▼
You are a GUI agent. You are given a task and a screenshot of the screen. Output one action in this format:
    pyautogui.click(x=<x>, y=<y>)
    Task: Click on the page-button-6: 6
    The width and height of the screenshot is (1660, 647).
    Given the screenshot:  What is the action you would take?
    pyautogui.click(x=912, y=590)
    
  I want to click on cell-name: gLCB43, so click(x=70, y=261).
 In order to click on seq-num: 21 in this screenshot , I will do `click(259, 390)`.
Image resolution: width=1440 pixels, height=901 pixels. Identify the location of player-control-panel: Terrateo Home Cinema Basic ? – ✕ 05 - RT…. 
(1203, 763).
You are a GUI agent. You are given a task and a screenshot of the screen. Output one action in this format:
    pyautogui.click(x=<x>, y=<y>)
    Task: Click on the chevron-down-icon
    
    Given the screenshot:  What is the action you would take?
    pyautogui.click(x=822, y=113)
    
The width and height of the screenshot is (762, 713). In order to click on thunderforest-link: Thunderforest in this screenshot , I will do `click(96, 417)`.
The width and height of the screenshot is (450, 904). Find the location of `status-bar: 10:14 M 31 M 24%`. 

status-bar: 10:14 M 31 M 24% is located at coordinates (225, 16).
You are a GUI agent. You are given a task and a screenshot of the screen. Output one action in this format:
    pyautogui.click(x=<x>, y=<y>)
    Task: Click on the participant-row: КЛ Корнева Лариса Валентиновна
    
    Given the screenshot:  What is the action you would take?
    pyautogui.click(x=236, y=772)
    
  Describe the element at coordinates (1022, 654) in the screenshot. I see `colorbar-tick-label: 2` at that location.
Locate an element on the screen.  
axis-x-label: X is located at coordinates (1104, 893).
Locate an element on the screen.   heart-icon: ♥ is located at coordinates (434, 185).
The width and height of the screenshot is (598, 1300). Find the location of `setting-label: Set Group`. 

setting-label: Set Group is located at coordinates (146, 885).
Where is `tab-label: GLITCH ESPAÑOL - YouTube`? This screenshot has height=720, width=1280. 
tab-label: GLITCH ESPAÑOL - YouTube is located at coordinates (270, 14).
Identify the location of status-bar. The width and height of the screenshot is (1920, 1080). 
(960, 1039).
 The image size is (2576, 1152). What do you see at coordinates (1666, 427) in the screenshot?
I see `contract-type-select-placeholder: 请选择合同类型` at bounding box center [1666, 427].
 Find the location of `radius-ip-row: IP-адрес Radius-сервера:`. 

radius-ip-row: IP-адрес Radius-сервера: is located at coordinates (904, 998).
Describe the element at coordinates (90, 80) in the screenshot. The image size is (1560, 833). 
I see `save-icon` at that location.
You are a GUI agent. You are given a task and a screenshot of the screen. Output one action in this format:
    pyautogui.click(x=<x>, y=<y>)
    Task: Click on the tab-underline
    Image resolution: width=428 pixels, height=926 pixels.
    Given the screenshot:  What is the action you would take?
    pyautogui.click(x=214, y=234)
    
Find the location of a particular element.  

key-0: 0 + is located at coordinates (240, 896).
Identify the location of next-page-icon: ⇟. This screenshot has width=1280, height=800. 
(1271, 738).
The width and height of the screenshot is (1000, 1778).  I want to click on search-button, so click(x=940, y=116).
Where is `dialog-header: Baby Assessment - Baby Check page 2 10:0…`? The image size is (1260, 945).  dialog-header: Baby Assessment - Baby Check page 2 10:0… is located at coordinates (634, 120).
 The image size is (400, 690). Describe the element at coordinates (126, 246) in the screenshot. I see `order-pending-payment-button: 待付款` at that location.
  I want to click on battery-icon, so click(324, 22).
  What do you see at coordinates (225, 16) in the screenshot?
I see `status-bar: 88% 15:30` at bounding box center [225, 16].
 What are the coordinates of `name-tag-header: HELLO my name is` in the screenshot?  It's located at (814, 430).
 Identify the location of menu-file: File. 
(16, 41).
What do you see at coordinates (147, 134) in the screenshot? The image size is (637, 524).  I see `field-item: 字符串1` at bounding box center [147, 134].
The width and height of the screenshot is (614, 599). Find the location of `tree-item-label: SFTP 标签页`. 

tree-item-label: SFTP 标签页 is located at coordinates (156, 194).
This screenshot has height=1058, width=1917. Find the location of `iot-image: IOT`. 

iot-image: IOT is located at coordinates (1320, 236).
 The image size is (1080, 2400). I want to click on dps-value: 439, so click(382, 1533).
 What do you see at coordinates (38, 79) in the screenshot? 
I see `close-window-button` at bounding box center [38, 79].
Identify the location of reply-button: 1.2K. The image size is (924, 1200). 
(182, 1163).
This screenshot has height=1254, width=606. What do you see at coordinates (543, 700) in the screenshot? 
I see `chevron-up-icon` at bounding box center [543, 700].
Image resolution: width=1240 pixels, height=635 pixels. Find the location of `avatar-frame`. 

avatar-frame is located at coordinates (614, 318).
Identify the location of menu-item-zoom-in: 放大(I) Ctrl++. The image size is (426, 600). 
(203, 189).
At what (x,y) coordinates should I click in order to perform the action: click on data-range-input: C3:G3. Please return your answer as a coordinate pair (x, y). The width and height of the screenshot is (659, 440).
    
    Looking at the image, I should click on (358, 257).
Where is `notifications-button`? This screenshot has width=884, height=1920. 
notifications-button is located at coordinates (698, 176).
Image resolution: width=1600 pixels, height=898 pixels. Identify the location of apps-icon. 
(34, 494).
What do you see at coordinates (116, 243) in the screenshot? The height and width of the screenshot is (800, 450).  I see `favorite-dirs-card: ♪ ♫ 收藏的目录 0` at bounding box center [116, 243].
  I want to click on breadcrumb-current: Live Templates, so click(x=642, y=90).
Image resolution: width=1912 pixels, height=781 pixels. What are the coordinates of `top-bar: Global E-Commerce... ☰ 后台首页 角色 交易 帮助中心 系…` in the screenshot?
▲
과제 요구사항
위의 줄을 빈 줄은 빼고 번호 목록으로 다시 작성하시오.

작성 답변
1. You are a GUI agent. You are given a task and a screenshot of the screen. Output one action in this format:
2.     pyautogui.click(x=<x>, y=<y>)
3.     Task: Click on the page-button-6: 6
4.     The width and height of the screenshot is (1660, 647).
5.     Given the screenshot:  What is the action you would take?
6.     pyautogui.click(x=912, y=590)
7.   I want to click on cell-name: gLCB43, so click(x=70, y=261).
8.  In order to click on seq-num: 21 in this screenshot , I will do `click(259, 390)`.
9. Image resolution: width=1440 pixels, height=901 pixels. Identify the location of player-control-panel: Terrateo Home Cinema Basic ? – ✕ 05 - RT…. 
10. (1203, 763).
11. You are a GUI agent. You are given a task and a screenshot of the screen. Output one action in this format:
12.     pyautogui.click(x=<x>, y=<y>)
13.     Task: Click on the chevron-down-icon
14.     Given the screenshot:  What is the action you would take?
15.     pyautogui.click(x=822, y=113)
16. The width and height of the screenshot is (762, 713). In order to click on thunderforest-link: Thunderforest in this screenshot , I will do `click(96, 417)`.
17. The width and height of the screenshot is (450, 904). Find the location of `status-bar: 10:14 M 31 M 24%`. 
18. status-bar: 10:14 M 31 M 24% is located at coordinates (225, 16).
19. You are a GUI agent. You are given a task and a screenshot of the screen. Output one action in this format:
20.     pyautogui.click(x=<x>, y=<y>)
21.     Task: Click on the participant-row: КЛ Корнева Лариса Валентиновна
22.     Given the screenshot:  What is the action you would take?
23.     pyautogui.click(x=236, y=772)
24.   Describe the element at coordinates (1022, 654) in the screenshot. I see `colorbar-tick-label: 2` at that location.
25. Locate an element on the screen.  
26. axis-x-label: X is located at coordinates (1104, 893).
27. Locate an element on the screen.   heart-icon: ♥ is located at coordinates (434, 185).
28. The width and height of the screenshot is (598, 1300). Find the location of `setting-label: Set Group`. 
29. setting-label: Set Group is located at coordinates (146, 885).
30. Where is `tab-label: GLITCH ESPAÑOL - YouTube`? This screenshot has height=720, width=1280. 
31. tab-label: GLITCH ESPAÑOL - YouTube is located at coordinates (270, 14).
32. Identify the location of status-bar. The width and height of the screenshot is (1920, 1080). 
33. (960, 1039).
34.  The image size is (2576, 1152). What do you see at coordinates (1666, 427) in the screenshot?
35. I see `contract-type-select-placeholder: 请选择合同类型` at bounding box center [1666, 427].
36.  Find the location of `radius-ip-row: IP-адрес Radius-сервера:`. 
37. radius-ip-row: IP-адрес Radius-сервера: is located at coordinates (904, 998).
38. Describe the element at coordinates (90, 80) in the screenshot. The image size is (1560, 833). 
39. I see `save-icon` at that location.
40. You are a GUI agent. You are given a task and a screenshot of the screen. Output one action in this format:
41.     pyautogui.click(x=<x>, y=<y>)
42.     Task: Click on the tab-underline
43.     Image resolution: width=428 pixels, height=926 pixels.
44.     Given the screenshot:  What is the action you would take?
45.     pyautogui.click(x=214, y=234)
46. Find the location of a particular element.  
47. key-0: 0 + is located at coordinates (240, 896).
48. Identify the location of next-page-icon: ⇟. This screenshot has width=1280, height=800. 
49. (1271, 738).
50. The width and height of the screenshot is (1000, 1778).  I want to click on search-button, so click(x=940, y=116).
51. Where is `dialog-header: Baby Assessment - Baby Check page 2 10:0…`? The image size is (1260, 945).  dialog-header: Baby Assessment - Baby Check page 2 10:0… is located at coordinates (634, 120).
52.  The image size is (400, 690). Describe the element at coordinates (126, 246) in the screenshot. I see `order-pending-payment-button: 待付款` at that location.
53.   I want to click on battery-icon, so click(324, 22).
54.   What do you see at coordinates (225, 16) in the screenshot?
55. I see `status-bar: 88% 15:30` at bounding box center [225, 16].
56.  What are the coordinates of `name-tag-header: HELLO my name is` in the screenshot?  It's located at (814, 430).
57.  Identify the location of menu-file: File. 
58. (16, 41).
59. What do you see at coordinates (147, 134) in the screenshot? The image size is (637, 524).  I see `field-item: 字符串1` at bounding box center [147, 134].
60. The width and height of the screenshot is (614, 599). Find the location of `tree-item-label: SFTP 标签页`. 
61. tree-item-label: SFTP 标签页 is located at coordinates (156, 194).
62. This screenshot has height=1058, width=1917. Find the location of `iot-image: IOT`. 
63. iot-image: IOT is located at coordinates (1320, 236).
64.  The image size is (1080, 2400). I want to click on dps-value: 439, so click(382, 1533).
65.  What do you see at coordinates (38, 79) in the screenshot? 
66. I see `close-window-button` at bounding box center [38, 79].
67. Identify the location of reply-button: 1.2K. The image size is (924, 1200). 
68. (182, 1163).
69. This screenshot has height=1254, width=606. What do you see at coordinates (543, 700) in the screenshot? 
70. I see `chevron-up-icon` at bounding box center [543, 700].
71. Image resolution: width=1240 pixels, height=635 pixels. Find the location of `avatar-frame`. 
72. avatar-frame is located at coordinates (614, 318).
73. Identify the location of menu-item-zoom-in: 放大(I) Ctrl++. The image size is (426, 600). 
74. (203, 189).
75. At what (x,y) coordinates should I click in order to perform the action: click on data-range-input: C3:G3. Please return your answer as a coordinate pair (x, y). The width and height of the screenshot is (659, 440).
76.     Looking at the image, I should click on (358, 257).
77. Where is `notifications-button`? This screenshot has width=884, height=1920. 
78. notifications-button is located at coordinates (698, 176).
79. Image resolution: width=1600 pixels, height=898 pixels. Identify the location of apps-icon. 
80. (34, 494).
81. What do you see at coordinates (116, 243) in the screenshot? The height and width of the screenshot is (800, 450).  I see `favorite-dirs-card: ♪ ♫ 收藏的目录 0` at bounding box center [116, 243].
82.   I want to click on breadcrumb-current: Live Templates, so click(x=642, y=90).
83. Image resolution: width=1912 pixels, height=781 pixels. What are the coordinates of `top-bar: Global E-Commerce... ☰ 后台首页 角色 交易 帮助中心 系…` in the screenshot?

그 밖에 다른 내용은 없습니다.